I read with interest your article (“How lifetime care for each autism sufferer costs £1.3 million”, 10 June) and couldn’t agree more with Carol Povey, director of the National Autistic Society’s Centre for Autism, about early diagnosis.
There are about 850 treatments for autism. Around 11 have some evidential support, but two have substantial, long-term clinical trial results demonstrating their effectiveness, and pivotal response treatment (PRT) is one of them.

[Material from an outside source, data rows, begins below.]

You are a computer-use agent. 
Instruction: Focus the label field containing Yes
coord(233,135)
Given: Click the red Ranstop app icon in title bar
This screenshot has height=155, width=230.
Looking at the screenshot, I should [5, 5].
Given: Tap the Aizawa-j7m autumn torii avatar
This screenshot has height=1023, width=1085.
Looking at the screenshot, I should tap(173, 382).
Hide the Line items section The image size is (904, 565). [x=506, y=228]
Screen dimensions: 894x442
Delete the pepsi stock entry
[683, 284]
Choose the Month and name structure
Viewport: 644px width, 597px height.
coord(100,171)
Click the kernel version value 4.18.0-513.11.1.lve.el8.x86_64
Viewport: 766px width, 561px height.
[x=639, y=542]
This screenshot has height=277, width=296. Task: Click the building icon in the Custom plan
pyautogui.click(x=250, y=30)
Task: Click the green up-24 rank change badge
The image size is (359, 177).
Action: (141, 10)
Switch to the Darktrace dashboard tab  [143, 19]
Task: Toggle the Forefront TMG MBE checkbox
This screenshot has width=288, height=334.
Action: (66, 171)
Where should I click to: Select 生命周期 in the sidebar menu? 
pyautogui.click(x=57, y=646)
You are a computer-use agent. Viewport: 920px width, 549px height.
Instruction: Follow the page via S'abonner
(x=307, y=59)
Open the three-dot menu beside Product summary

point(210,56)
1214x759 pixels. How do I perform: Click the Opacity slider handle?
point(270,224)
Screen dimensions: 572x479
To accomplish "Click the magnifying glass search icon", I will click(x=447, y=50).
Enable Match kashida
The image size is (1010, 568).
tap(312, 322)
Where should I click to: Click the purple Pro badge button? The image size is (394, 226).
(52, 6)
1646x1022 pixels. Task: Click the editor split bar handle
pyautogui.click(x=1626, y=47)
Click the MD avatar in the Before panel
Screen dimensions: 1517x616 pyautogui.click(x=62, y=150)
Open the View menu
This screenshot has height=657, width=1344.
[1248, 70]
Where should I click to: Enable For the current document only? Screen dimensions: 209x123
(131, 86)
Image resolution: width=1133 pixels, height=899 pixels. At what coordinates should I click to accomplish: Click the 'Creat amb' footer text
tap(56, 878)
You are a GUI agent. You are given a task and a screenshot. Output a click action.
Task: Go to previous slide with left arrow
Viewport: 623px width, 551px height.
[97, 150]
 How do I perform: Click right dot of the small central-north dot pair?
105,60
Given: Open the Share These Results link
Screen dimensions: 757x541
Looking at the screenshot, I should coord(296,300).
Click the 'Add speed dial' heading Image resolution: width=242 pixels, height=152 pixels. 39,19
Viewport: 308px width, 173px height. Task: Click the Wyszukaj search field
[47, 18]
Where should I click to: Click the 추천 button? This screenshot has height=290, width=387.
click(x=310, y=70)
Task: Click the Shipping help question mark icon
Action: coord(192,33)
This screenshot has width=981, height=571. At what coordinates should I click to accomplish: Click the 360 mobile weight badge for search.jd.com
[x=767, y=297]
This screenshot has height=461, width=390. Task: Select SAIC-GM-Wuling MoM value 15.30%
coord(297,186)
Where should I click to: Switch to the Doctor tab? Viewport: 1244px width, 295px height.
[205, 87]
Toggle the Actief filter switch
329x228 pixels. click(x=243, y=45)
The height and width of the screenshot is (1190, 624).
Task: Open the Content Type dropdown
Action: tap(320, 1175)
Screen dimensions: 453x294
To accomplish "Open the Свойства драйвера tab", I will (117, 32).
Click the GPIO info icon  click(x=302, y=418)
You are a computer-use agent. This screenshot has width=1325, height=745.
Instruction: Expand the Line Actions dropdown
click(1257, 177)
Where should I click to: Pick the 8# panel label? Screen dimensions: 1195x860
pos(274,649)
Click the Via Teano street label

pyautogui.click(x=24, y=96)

It’s arguably the world’s leading behavioural therapy for autistic spectrum disorders, has been in development for decades, has an abundance of research studies to back it up and it’s fun for the children participating.
PRT is so subtle and child-centred, an observer could be forgiven for not seeing any therapy going on, yet the long-term results are so significant.
While it can be helpful at any age, the most impressive statistics relate to young children – 95 per cent of children who begin treatment before three and a half years years old become verbal.
As an autism parent, this is like a ray of light to me and I was delighted when I came across Scottish charity Speur-Ghlan Early Intervention Service – the only specialist centre using PRT in the country. Applying the therapeutic approaches to my son has made a huge difference to his life.
However, not all parents are fortunate to experience early intervention techniques as by the time their child is diagnosed with autism it is often too late.
We need to improve how we treat the increasing number of people who have autism and related conditions, giving children the help they so desperately need, as early as possible. To turn the adage on its head: where there’s a way, let there be a will.
We have ways to help young people with autism – let’s have the will to use them.